This is a code I've trimmed down from
Data::CSel to demonstrate the problem I'm having:
package CSelTest;
use 5.020000;
use strict;
use warnings;
our $RE =
qr{
(?&ATTR_SELECTOR) (?{ $_ = $^R->[1] })
(?(DEFINE)
(?<ATTR_SELECTOR>
\[\s*
(?{ [$^R, []] })
(?&ATTR_SUBJECTS)
(?{
$^R->[0][1][0] = $^R->[1];
$^R->[0];
})
(?:
(
\s*=\s*|
#\s*!=\s*| # and so on
\s+eq\s+
#\s+ne\s+ # and so on
)
(?{
my $op = $^N;
$op =~ s/^\s+//; $op =~ s/\s+$//;
$^R->[1][1] = $op;
$^R;
})
(?:
(?&LITERAL_NUMBER)
(?{
$^R->[0][1][2] = $^R->[1];
$^R->[0];
})
)
)?
\s*\]
)
(?<ATTR_NAME>
[A-Za-z_][A-Za-z0-9_]*
)
(?<ATTR_SUBJECT>
(?{ [$^R, []] })
((?&ATTR_NAME))
(?{
push @{ $^R->[1] }, $^N;
$^R;
})
(?:
# attribute arguments
\s*\(\s*
(?{
$^R->[1][1] = [];
$^R;
})
(?:
(?&LITERAL_NUMBER)
(?{
push @{ $^R->[0][1][1] }, $^R->[1];
$^R->[0];
})
(?:
\s*,\s*
(?&LITERAL_NUMBER)
(?{
push @{ $^R->[0][1][1] }, $^R->[1];
$^R->[0];
})
)*
)?
\s*\)\s*
)?
)
(?<ATTR_SUBJECTS>
(?{ [$^R, []] })
(?&ATTR_SUBJECT)
(?{
push @{ $^R->[0][1] }, {
name => $^R->[1][0],
(args => $^R->[1][1]) x !!defined($^R->[1][1
+]),
};
$^R->[0];
})
)
(?<LITERAL_NUMBER>
(
-?
(?: 0 | [1-9]\d* )
(?: \. \d+ )?
(?: [eE] [-+]? \d+ )?
)
(?{ [$^R, 0+$^N] })
)
) # DEFINE
}x;
sub parse_csel {
state $re = qr{\A\s*$RE\s*\z};
local $_ = shift;
local $^R;
eval { $_ =~ $re } and return $_;
die $@ if $@;
return undef;
}
1;
This code tries to parse expression like [attr] or [attr=1] or [attr eq 1] which is similar to the CSS attribute selector.
% perl -I. -Ilib -MCSelTest -MData::Dump -E'dd( CSelTest::parse_csel(q
+{ [attr] }) )'
[[{ name => "attr" }]]
% perl -I. -Ilib -MCSelTest -MData::Dump -E'dd( CSelTest::parse_csel(q
+{ [attr=1] }) )'
[[{ name => "attr" }], "=", 1]
% perl -I. -Ilib -MCSelTest -MData::Dump -E'dd( CSelTest::parse_csel(q
+{ [attr eq 1] }) )'
[[{ name => "attr" }], "eq", 1]
No problem so far.
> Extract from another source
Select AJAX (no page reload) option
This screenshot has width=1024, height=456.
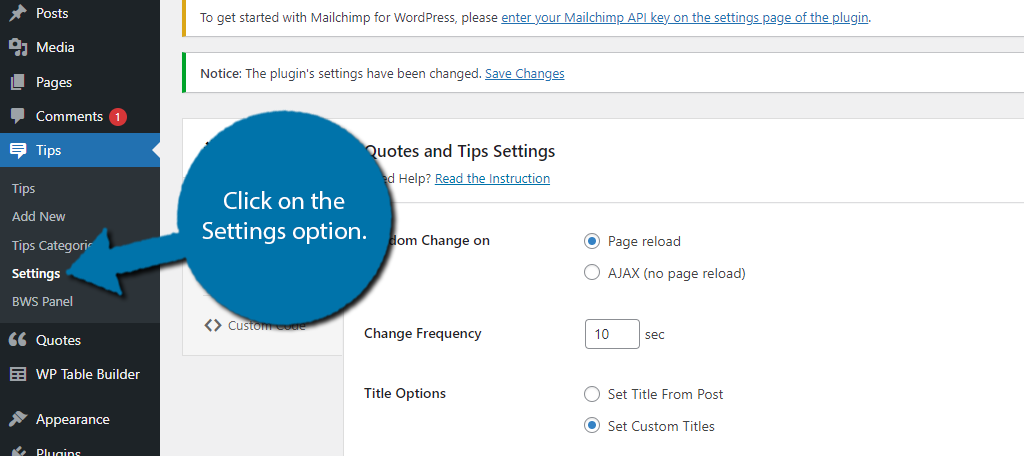click(591, 273)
Now, this code also recognizes the form [meth()] or [meth(1,2,3)] or [meth(1,2,3) = 1], which is recognizing an argument list after the attribute/method name. And this is where the problem happens:
% perl -I. -Ilib -MCSelTest -MData::Dump -E'dd( CSelTest::parse_csel(q
+{ [attr()] }) )'
[[{ args => [], name => "attr" }]]
% perl -I. -Ilib -MCSelTest -MData::Dump -E'dd( CSelTest::parse_csel(q
+{ [attr()=1] }) )'
[[{ args => [], name => "attr" }], "=", 1]
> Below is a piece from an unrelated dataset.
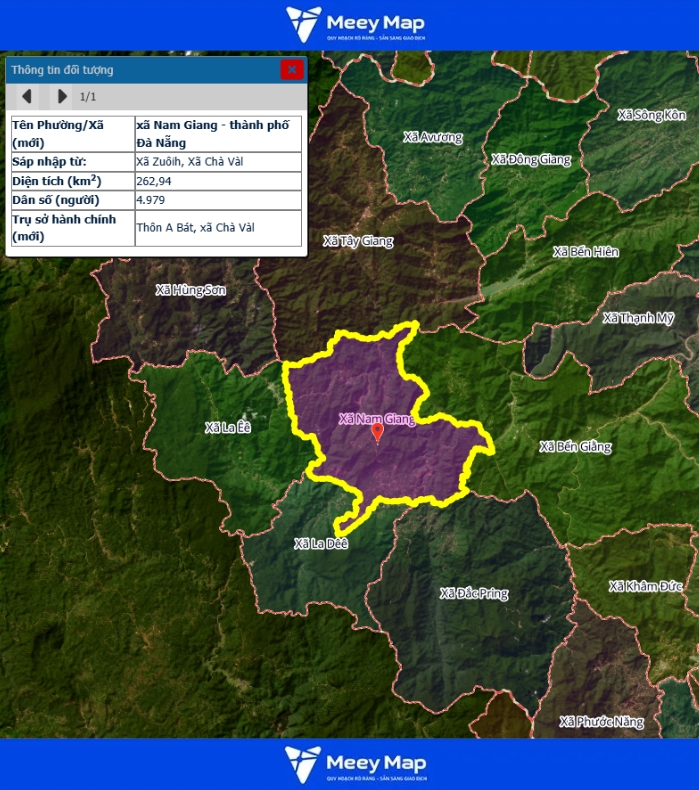Click the Xã La Dêê map label
699x790 pixels.
(321, 544)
% perl -I. -Ilib -MCSelTest -MData::Dump -E'dd( CSelTest::parse_csel(q
+{ [attr() eq 1] }) )'
do {
my $a = [
[
{ args => [], name => "attr" }, # .[0]
{ args => 'fix', name => "attr" }, # .[1]
], # [0]
"eq", # [1]
1, # [2]
];
$a[0][1]{args} = $a[0][0]{args};
$a;
}
As you can see, if I use the eq operator, (which is recognized by \s+eq\s+ part in the regex, notice the \s+ instead of \s*) instead of the = operator (which is recognized by \s*=\s* part in the regex, notice the \s* instead of \s+), I'm getting a duplicated section in the result (marked by the # .[1] comment.
I'm using perl 5.22.1 but have tried 5.24.0 as well as 5.25.4, with the same results.
Any hints?
UPDATE 2016-09-10: I worked around this problem by setting and incrementing counter variable in specific places to detect the backtracking and using conditional to avoid my code being executed multiple times in the case of backtracking. Thanks to everyone who provided responses.